**Extracted text**
= = = = = = =

Novo Nordisk says Wegovy can help heart disease patients—and not just because it produces weight loss

Novo Nordisk has made a splash with its GLP-1 drugs that have allowed patients to achieve significant weight loss. Now the Danish company appears on the verge of another breakthrough, showing that the use of its obesity treatment Wegovy can reduce the risk of heart attack in some patients.

Perhaps even more importantly, Novo said this weekend in Philadelphia at the American Heart Association (AHA) Scientific Sessions that the cardiovascular benefits gained from Wegovy aren’t due solely to weight loss.

The phase 3 SELECT trial showed that use of Wegovy versus placebo lowered the risk of a non-fatal heart attack by 28% and the risk of progression of chronic kidney disease and renal death by 22%.

Additionally in the study—which included nondiabetic obese and overweight patients with established cardiovascular disease—Wegovy was found to reduce the risk of heart-related death by 15% and the risk of death by any cause by 19%. It also cut the risk of developing diabetes by 73% and the risk of non-fatal stroke by 7%.

Novo also pointed out that the reduction of major adverse cardiovascular events (MACE) was evident soon after the initiation of treatment “suggesting an effect that is more rapid than what would be expected if the cardiovascular effects were entirely mediated with the effects of (Wegovy) on body weight reduction.”

= = = = = = =

**Exercise requirements**
a. For each statement about the Wegovy article, say yes or no, and give the words from the article that decide it. (i) The SELECT trial found that Wegovy lowered the risk of a non-fatal heart attack by 28%. (ii) The study was limited to patients who had diabetes. (iii) Novo said the heart benefits of Wegovy come only from weight loss.
b. Quote the Wegovy article, starting at "Novo Nordisk has" and ending at "in some patients.".

= = = = = = =

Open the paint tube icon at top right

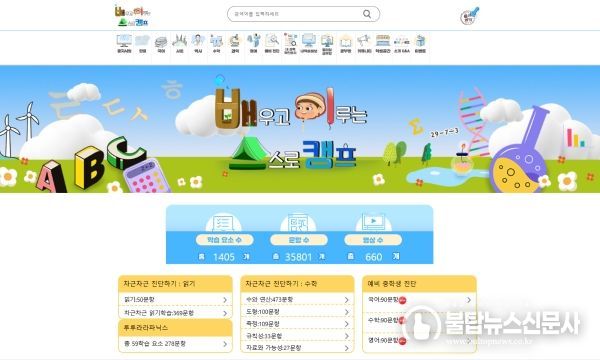(x=470, y=16)
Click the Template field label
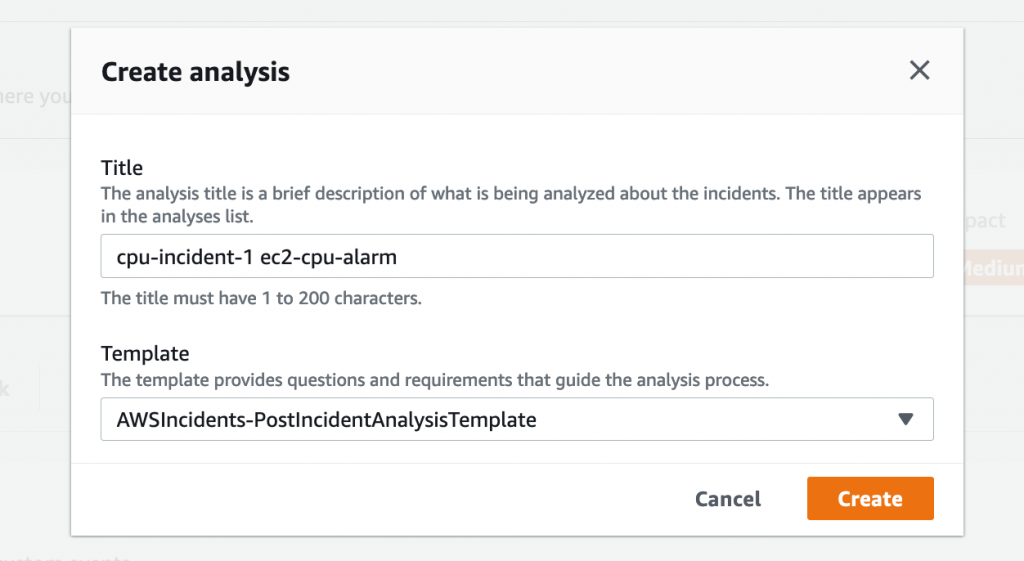1024x561 pixels. [145, 353]
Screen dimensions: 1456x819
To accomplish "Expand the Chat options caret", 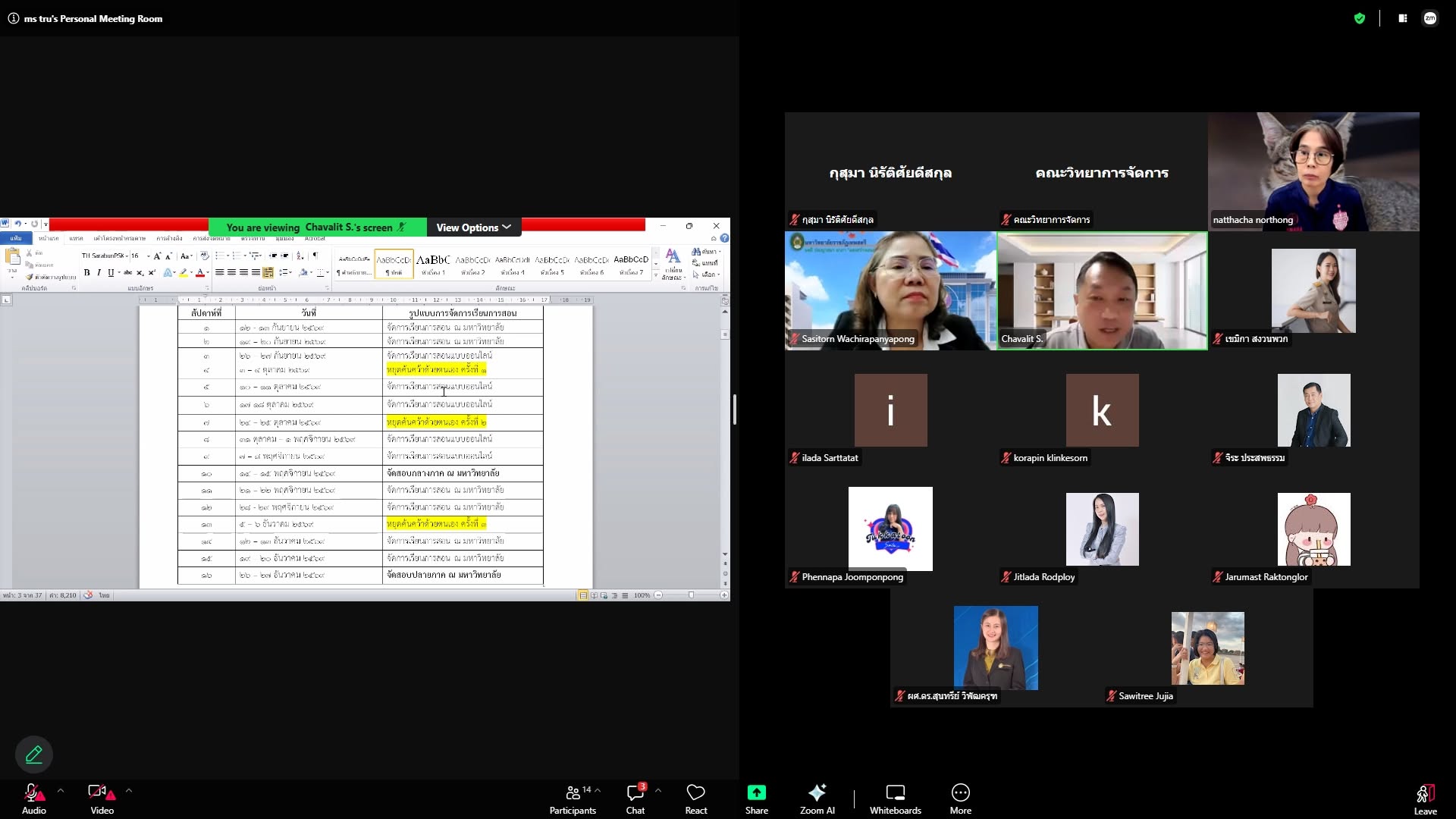I will (658, 790).
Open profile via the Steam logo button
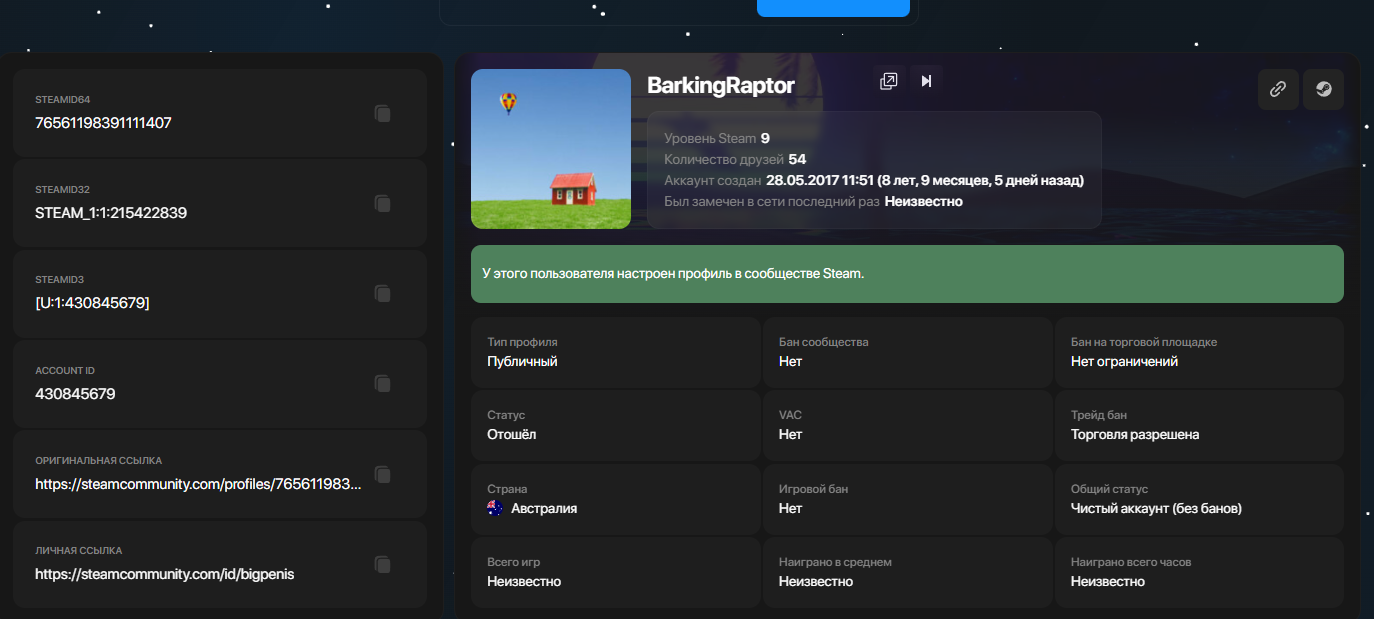1374x619 pixels. [1323, 89]
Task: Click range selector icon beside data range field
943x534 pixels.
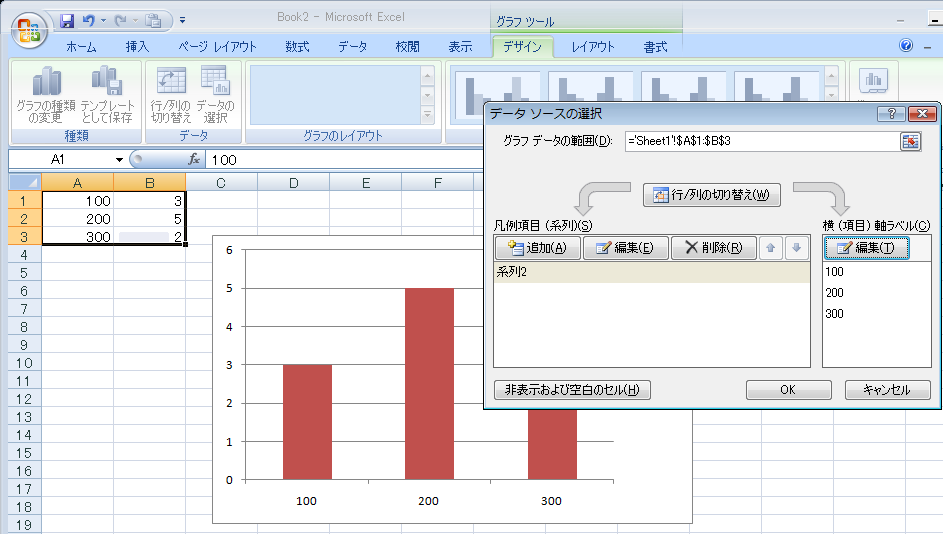Action: point(910,141)
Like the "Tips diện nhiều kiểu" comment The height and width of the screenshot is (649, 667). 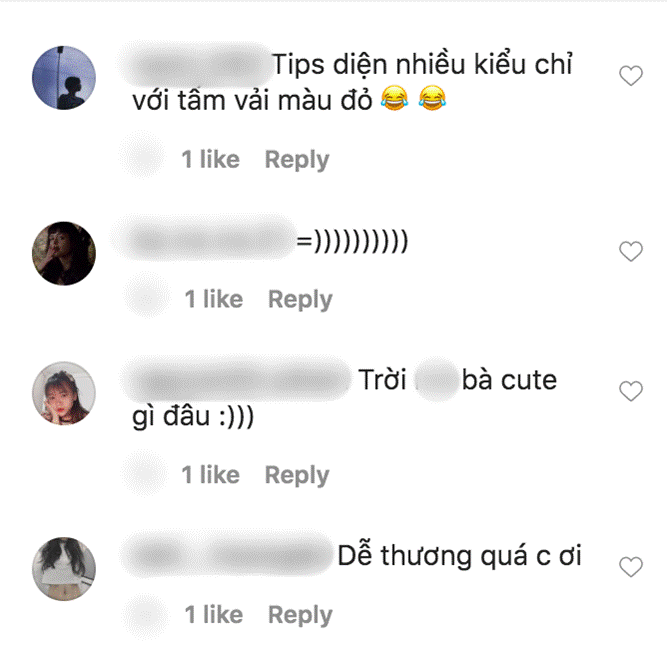(x=630, y=76)
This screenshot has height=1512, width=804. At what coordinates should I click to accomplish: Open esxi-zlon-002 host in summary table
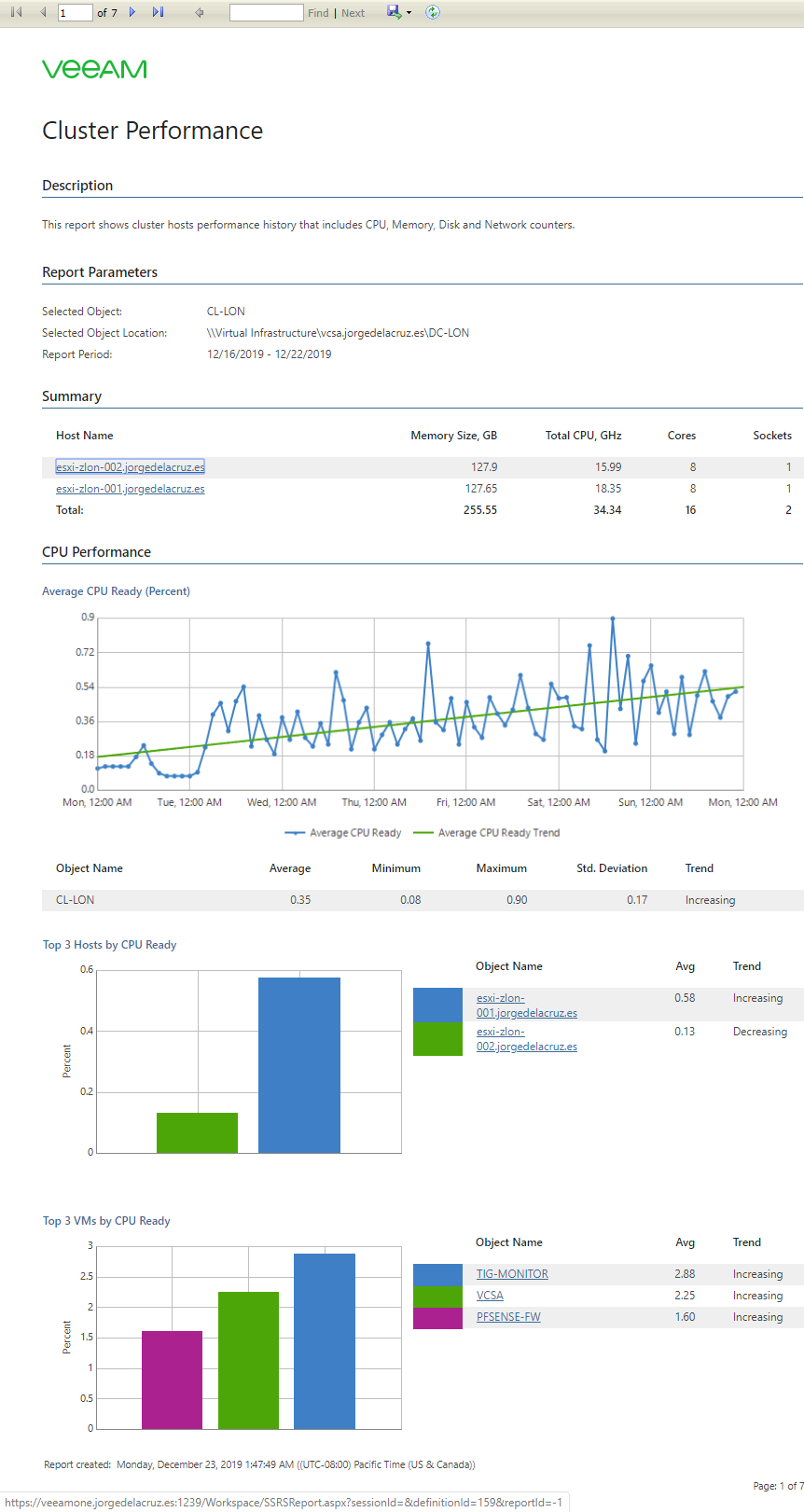point(130,466)
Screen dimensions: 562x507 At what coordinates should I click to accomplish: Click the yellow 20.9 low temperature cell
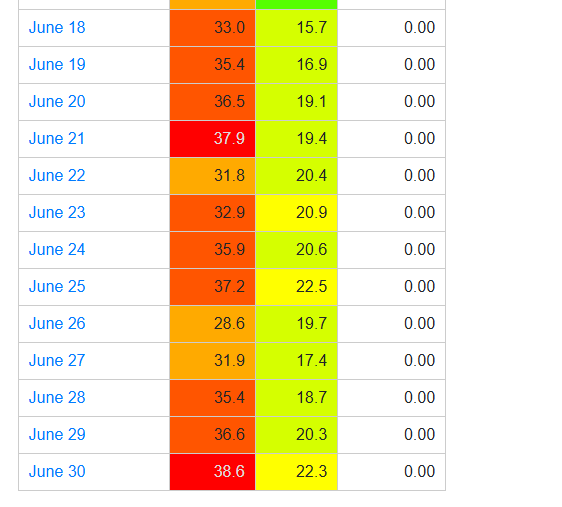pyautogui.click(x=296, y=212)
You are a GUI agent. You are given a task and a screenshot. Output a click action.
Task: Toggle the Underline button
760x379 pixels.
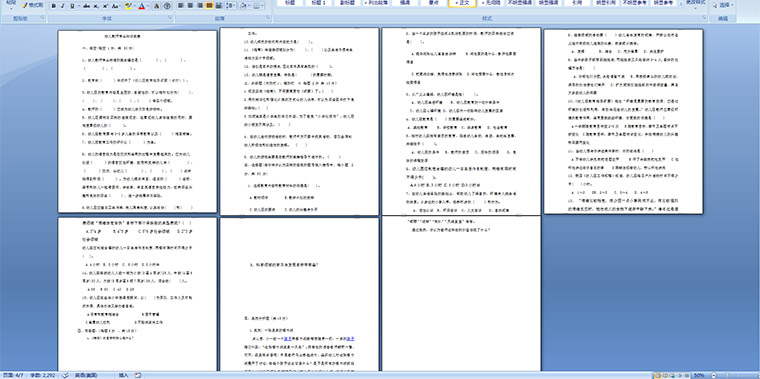click(x=72, y=6)
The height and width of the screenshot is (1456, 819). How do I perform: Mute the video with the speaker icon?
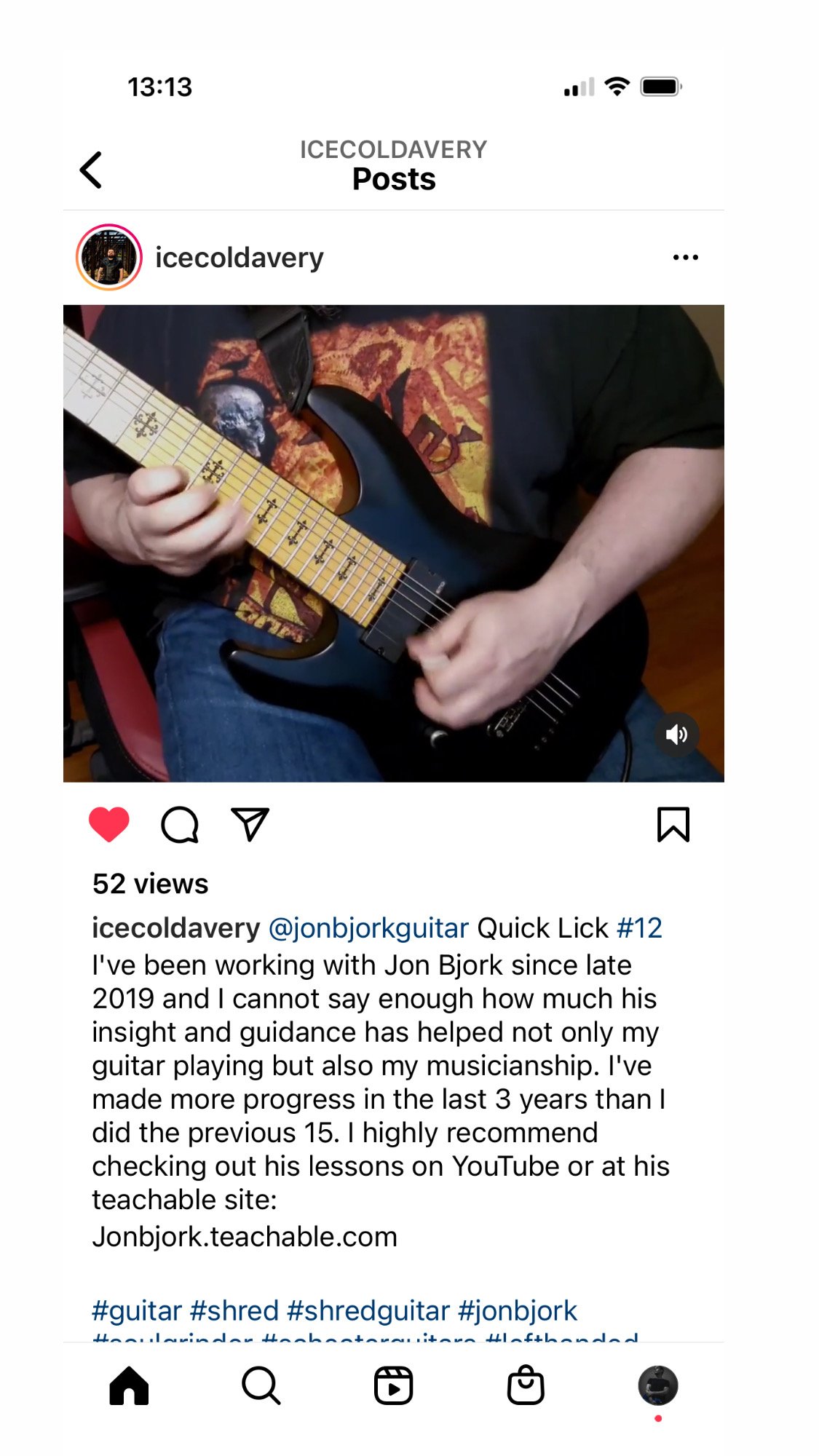[x=677, y=735]
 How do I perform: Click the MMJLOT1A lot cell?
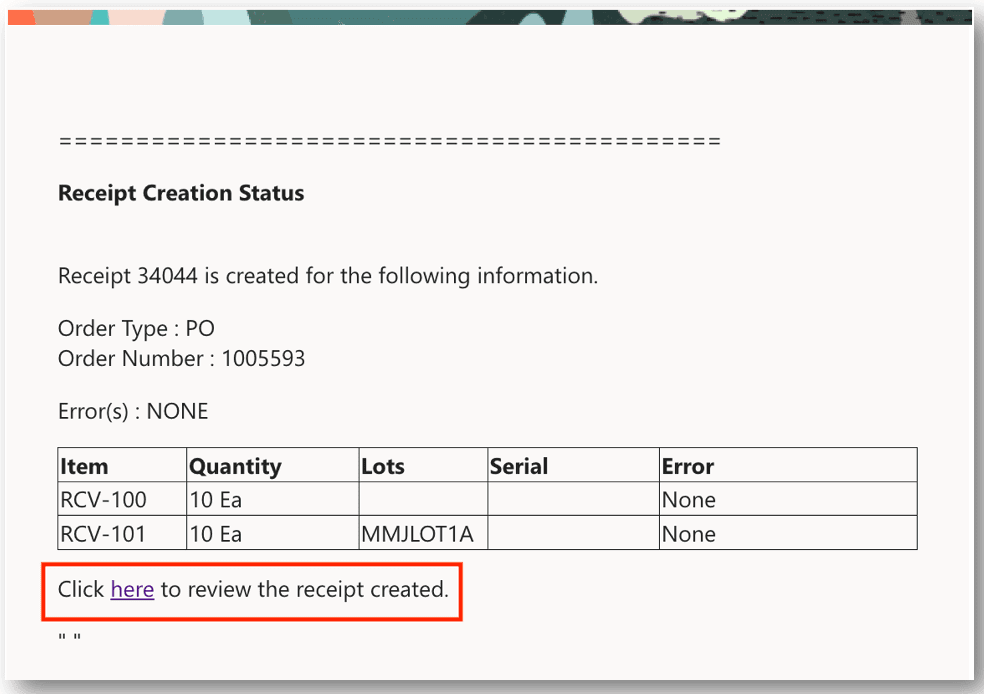418,534
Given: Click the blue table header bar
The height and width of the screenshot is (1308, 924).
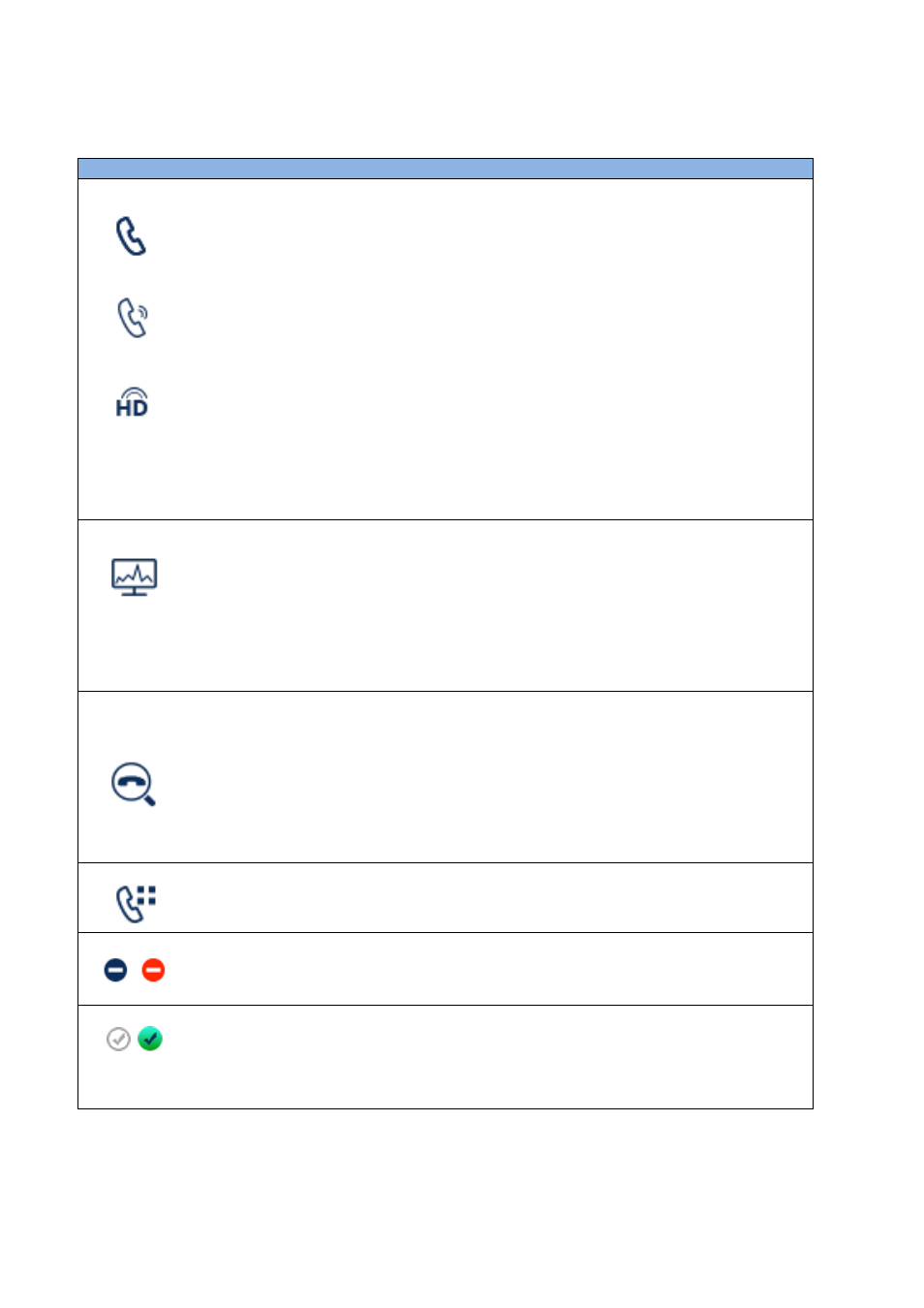Looking at the screenshot, I should 446,169.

= = = = = = =

**Solutions for each task**
a.
(i) Yes: "lowered the risk of a non-fatal heart attack by 28%"
(ii) No: "included nondiabetic obese and overweight patients with established cardiovascular disease"
(iii) No: "the cardiovascular benefits gained from Wegovy aren’t due solely to weight loss"

b.
Novo Nordisk has made a splash with its GLP-1 drugs that have allowed patients to achieve significant weight loss. Now the Danish company appears on the verge of another breakthrough, showing that the use of its obesity treatment Wegovy can reduce the risk of heart attack in some patients.